Estimated legacy effects from simulated post-trial data were less biased than from combined trial/post-trial data

Publication Type:
Journal Article
Citation:
Journal of Clinical Epidemiology, 2019, 114 pp. 30 - 37
Issue Date:
2019-10-01
Full metadata record
© 2019 Elsevier Inc. Objectives: “Legacy effects” describe the phenomena where treatment effects are apparent during the post-trial period that are not attributable to the direct effects observed within the trial. We investigate different approaches to analysis of trial and extended follow-up data for the evaluation of legacy effects. Study Design and Setting: We conducted a simulation to compare three approaches, which differed in terms of the time period and selection of trial participants included in the analysis. Results: The most common approach used for estimating legacy effects in the literature, which combines initial trial and post-trial follow-up data, gave the most biased estimates.
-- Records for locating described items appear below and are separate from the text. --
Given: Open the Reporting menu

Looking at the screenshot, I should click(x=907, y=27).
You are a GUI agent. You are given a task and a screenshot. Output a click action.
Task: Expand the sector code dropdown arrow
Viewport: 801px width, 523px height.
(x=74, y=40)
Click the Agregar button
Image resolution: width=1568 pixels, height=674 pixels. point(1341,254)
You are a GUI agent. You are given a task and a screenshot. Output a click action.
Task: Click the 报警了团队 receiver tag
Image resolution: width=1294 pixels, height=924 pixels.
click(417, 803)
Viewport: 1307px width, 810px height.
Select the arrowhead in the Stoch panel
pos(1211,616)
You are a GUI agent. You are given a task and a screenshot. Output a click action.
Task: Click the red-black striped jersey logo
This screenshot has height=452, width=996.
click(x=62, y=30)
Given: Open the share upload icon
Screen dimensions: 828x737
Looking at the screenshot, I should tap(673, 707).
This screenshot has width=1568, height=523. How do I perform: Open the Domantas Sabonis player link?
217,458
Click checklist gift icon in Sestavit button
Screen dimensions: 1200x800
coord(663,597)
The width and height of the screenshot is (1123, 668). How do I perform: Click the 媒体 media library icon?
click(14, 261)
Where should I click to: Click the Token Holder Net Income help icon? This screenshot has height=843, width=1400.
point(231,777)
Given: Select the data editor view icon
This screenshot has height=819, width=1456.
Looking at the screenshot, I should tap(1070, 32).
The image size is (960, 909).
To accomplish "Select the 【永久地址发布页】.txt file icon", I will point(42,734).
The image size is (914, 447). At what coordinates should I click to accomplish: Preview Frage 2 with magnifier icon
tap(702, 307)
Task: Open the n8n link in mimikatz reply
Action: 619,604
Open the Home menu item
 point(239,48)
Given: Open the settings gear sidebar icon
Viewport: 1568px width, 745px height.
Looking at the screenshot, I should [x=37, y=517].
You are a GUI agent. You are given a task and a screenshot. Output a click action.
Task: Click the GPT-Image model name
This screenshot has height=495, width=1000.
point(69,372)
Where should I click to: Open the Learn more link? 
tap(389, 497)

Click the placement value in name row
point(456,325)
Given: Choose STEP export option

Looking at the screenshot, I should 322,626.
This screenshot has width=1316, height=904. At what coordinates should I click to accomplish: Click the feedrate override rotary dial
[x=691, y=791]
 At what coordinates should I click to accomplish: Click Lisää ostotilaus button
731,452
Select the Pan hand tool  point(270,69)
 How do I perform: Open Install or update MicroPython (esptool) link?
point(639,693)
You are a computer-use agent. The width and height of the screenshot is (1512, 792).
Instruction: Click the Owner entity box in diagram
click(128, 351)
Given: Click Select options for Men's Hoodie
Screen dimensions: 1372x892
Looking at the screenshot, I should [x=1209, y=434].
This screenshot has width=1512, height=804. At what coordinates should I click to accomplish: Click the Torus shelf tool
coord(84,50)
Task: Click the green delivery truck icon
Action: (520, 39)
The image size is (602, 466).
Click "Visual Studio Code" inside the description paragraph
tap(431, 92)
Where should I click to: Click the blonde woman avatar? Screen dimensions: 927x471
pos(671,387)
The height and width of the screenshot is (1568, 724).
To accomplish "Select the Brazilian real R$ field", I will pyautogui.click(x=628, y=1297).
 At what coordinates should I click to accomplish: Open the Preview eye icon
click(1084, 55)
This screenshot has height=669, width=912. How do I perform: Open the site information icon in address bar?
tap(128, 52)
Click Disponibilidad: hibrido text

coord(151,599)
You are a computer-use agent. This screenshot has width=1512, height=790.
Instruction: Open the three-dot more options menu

Approaches using post–randomized controlled trial data had better performance in most scenarios. When the size of the legacy effect was set to differ according to whether or not drugs were taken after trial, the stratified approach using post-trial data but only from participants taking the drug after trial was less biased but often had lower power to detect a legacy effect. Conclusion: When estimating legacy effects, approaches to analysis that are restricted to post-trial follow-up data are preferred. If data are available on participant drug use after trial, then both stratified and unstratified approaches to analysis of the post-trial data should be investigated.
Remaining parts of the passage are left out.